# [Input rows]
########################################

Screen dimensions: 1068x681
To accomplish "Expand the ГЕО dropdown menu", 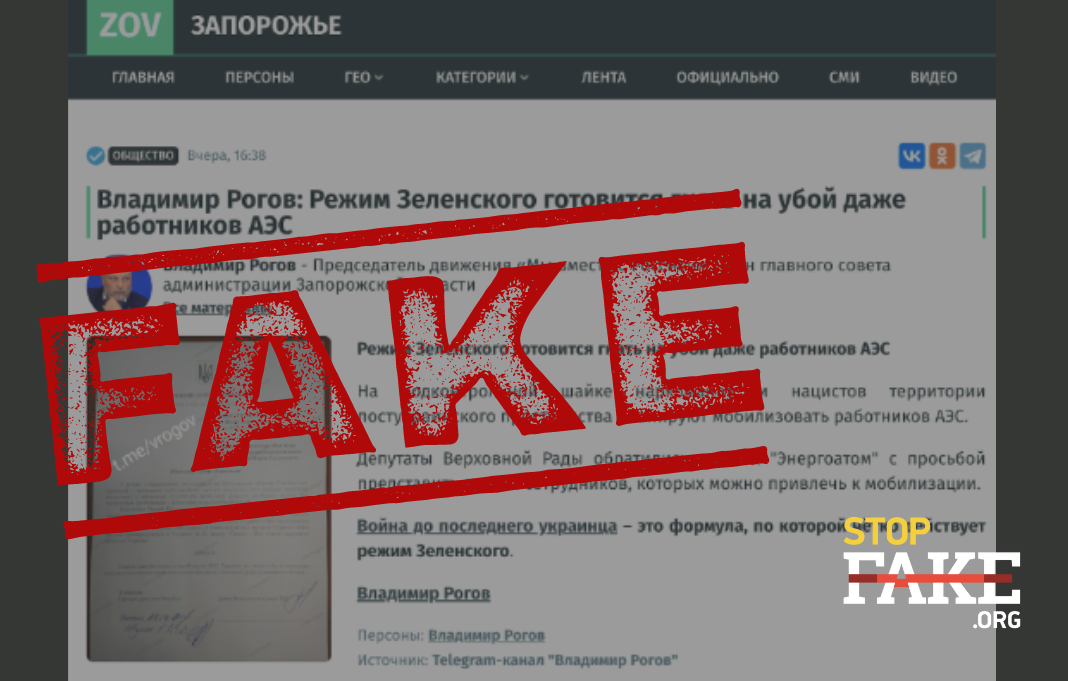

########################################

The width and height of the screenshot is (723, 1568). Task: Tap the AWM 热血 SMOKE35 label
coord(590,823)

########################################

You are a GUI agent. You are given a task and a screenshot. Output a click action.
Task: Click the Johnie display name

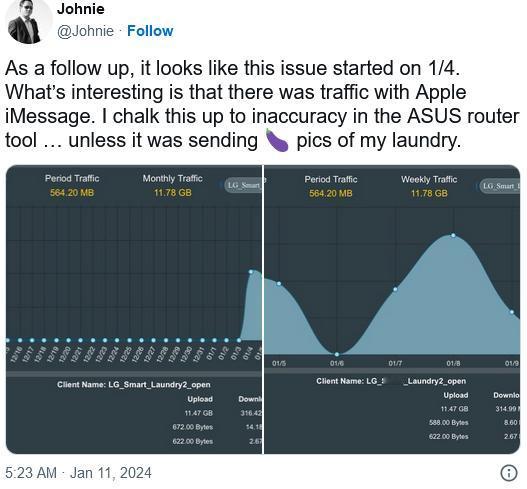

########################################

Print the portion of the listing that begins with the line containing "Screen dimensions: 1068x681" and ends with the line containing "the ГЕО dropdown", including both of those lines. Omit the pictures.

# [Output for this exercise]
Screen dimensions: 1068x681
To accomplish "Expand the ГЕО dropdown menu", 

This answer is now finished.